The Douglas First Nation, aka the Douglas Indian Band, Douglas Band, or Xaʼxtsa First Nation, are a band government of the In-SHUCK-ch Nation, a subgroup of the larger St'at'imc people, also referred to as Lower Stl'atl'imx. The Douglas, Skatin and Samahquam communities are related through familial ties as well as culturally and linguistically. The In-SHUCK-ch are the southernmost of the four divisions making up the Lillooet ethnographic group. The Douglas First Nation's main community is at Xa'xtsa, a village on their main reserve at the head of Harrison Lake, near the former gold rush port-town of Port Douglas.

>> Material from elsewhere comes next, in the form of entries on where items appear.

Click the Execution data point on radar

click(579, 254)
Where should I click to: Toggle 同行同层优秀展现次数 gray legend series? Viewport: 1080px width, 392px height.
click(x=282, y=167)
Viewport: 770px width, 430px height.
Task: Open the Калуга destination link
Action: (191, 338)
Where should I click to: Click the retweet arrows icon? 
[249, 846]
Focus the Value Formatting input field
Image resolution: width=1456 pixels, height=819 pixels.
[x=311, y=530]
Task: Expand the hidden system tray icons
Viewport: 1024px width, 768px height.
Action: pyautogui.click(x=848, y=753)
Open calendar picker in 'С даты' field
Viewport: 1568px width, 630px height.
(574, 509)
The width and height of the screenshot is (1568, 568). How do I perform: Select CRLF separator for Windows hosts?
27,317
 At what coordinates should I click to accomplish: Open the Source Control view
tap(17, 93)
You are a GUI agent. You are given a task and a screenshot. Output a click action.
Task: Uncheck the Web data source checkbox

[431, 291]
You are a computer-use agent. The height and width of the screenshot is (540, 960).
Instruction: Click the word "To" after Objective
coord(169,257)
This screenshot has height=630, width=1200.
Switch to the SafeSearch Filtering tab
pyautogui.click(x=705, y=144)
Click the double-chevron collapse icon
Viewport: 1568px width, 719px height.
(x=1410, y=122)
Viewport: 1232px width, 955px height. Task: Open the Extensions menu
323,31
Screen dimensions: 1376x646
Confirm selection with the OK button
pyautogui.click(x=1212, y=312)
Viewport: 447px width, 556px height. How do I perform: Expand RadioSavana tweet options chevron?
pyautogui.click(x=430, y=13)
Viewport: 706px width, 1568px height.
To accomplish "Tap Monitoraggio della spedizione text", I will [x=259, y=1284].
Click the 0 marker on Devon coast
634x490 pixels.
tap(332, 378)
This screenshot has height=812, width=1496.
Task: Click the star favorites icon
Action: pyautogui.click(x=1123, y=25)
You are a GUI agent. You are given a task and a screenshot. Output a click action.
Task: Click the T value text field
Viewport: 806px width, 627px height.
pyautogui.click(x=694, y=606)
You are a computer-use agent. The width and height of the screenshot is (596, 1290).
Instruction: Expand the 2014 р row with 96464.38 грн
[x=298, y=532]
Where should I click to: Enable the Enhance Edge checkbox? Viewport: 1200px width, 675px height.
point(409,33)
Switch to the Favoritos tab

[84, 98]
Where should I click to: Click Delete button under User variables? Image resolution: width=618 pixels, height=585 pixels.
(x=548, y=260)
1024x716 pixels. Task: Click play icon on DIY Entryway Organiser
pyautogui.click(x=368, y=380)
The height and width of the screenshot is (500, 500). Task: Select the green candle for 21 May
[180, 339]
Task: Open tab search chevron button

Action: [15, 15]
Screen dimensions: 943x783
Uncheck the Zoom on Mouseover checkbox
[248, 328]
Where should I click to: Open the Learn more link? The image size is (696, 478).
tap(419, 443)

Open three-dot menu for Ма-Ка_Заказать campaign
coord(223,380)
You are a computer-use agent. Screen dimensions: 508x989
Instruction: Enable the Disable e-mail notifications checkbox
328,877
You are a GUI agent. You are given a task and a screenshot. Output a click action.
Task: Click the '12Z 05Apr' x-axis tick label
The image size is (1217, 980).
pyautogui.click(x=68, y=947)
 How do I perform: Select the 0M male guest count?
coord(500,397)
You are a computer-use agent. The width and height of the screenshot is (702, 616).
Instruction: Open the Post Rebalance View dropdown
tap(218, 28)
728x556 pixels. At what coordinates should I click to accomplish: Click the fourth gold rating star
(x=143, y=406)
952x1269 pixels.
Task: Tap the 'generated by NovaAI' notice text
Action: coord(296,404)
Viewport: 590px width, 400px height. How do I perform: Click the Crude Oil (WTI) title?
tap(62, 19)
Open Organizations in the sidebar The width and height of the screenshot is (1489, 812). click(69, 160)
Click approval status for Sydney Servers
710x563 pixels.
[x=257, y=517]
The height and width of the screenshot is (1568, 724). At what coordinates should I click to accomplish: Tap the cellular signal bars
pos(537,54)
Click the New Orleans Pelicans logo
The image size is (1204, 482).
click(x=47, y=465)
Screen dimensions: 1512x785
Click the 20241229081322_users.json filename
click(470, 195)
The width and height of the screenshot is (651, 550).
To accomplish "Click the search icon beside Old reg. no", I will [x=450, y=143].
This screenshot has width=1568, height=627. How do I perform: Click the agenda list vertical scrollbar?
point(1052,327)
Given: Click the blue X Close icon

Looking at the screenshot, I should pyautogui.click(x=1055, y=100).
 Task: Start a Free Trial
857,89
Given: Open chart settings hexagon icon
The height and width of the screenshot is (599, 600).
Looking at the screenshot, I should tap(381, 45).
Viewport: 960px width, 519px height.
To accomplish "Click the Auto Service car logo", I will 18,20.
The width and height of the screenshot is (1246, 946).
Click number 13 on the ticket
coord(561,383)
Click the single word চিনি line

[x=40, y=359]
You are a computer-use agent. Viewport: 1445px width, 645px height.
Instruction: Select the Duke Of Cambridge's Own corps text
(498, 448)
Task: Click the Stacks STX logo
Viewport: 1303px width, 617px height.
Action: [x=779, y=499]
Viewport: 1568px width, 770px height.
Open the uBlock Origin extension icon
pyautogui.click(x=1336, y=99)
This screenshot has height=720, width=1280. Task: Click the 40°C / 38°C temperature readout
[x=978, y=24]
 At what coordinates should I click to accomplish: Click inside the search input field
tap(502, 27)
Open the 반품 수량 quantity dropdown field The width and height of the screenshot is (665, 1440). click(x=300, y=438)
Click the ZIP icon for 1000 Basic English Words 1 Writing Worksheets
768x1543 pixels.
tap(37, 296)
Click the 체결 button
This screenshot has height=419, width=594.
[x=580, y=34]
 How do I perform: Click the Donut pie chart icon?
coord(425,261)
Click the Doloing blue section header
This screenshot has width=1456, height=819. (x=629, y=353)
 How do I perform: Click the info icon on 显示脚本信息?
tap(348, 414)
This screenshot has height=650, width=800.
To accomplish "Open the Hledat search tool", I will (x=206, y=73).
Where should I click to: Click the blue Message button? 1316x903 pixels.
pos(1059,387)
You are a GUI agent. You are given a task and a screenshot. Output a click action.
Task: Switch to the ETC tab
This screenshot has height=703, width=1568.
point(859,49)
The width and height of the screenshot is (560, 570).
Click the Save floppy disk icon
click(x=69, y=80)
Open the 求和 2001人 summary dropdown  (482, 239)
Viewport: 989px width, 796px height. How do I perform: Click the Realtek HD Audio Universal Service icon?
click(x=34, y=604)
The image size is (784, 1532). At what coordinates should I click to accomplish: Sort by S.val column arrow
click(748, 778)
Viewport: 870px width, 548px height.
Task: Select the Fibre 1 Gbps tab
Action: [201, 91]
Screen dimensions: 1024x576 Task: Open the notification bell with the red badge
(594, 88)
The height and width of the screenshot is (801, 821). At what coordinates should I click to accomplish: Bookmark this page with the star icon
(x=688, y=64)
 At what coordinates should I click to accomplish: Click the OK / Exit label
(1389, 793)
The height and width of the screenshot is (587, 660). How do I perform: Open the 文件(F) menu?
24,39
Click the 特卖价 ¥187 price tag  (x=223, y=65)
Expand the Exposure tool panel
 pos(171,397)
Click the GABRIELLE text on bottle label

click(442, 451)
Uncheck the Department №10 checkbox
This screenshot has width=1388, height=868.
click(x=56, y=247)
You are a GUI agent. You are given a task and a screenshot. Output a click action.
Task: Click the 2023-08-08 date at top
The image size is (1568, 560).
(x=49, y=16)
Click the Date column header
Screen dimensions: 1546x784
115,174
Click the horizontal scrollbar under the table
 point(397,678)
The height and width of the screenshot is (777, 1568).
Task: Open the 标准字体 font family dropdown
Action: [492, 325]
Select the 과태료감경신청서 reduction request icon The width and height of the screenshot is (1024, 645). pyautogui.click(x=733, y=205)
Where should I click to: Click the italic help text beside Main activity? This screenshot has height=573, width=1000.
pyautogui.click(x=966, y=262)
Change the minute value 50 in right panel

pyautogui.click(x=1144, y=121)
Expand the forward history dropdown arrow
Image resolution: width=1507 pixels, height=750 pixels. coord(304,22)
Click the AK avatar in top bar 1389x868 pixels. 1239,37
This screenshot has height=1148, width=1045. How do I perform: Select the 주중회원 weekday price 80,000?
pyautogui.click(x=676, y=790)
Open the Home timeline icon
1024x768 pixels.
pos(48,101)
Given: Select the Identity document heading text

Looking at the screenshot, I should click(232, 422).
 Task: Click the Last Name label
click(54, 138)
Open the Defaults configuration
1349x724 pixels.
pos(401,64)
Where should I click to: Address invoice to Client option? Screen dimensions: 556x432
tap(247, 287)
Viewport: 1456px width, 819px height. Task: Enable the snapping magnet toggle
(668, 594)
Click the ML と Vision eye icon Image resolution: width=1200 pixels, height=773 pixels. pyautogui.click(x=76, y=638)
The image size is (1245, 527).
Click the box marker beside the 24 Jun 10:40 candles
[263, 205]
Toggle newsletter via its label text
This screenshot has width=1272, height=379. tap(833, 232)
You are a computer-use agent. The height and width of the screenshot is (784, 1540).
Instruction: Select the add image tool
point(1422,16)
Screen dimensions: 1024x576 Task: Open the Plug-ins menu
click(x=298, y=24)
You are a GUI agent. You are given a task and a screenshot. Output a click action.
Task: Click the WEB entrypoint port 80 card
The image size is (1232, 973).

==British Columbia Treaty Process==
Please see In-SHUCK-ch Nation#British Columbia Treaty Process.

==Demographics==
The number of registered band members as of September 2009 was 235. Of these 51 were living on one of the band's own reserves (30 male, 21 female), 39 were living on reserves under the administration of another band (26 male, 13 female), and 145 were living off-reserve (57 male, 88 female).

==Indian Reserves==

Indian Reserves under the administration of the Douglas First Nation are:
- Douglas Indian Reserve No. 8, at the head of Harrison Lake and at the mouth of the Lillooet River, 416.80 ha.
- Lelachen Indian Reserve No. 6, on both banks of the Lillooet River, 15.20 ha. (s)lápus is the name in Ucwalmícwts for the fishing camp and Transformer site located at/near the bridge crossing in this reserve.
- Tipella Indian Reserve No. 7, on the right bank of the Lillooet River, 0.30 ha.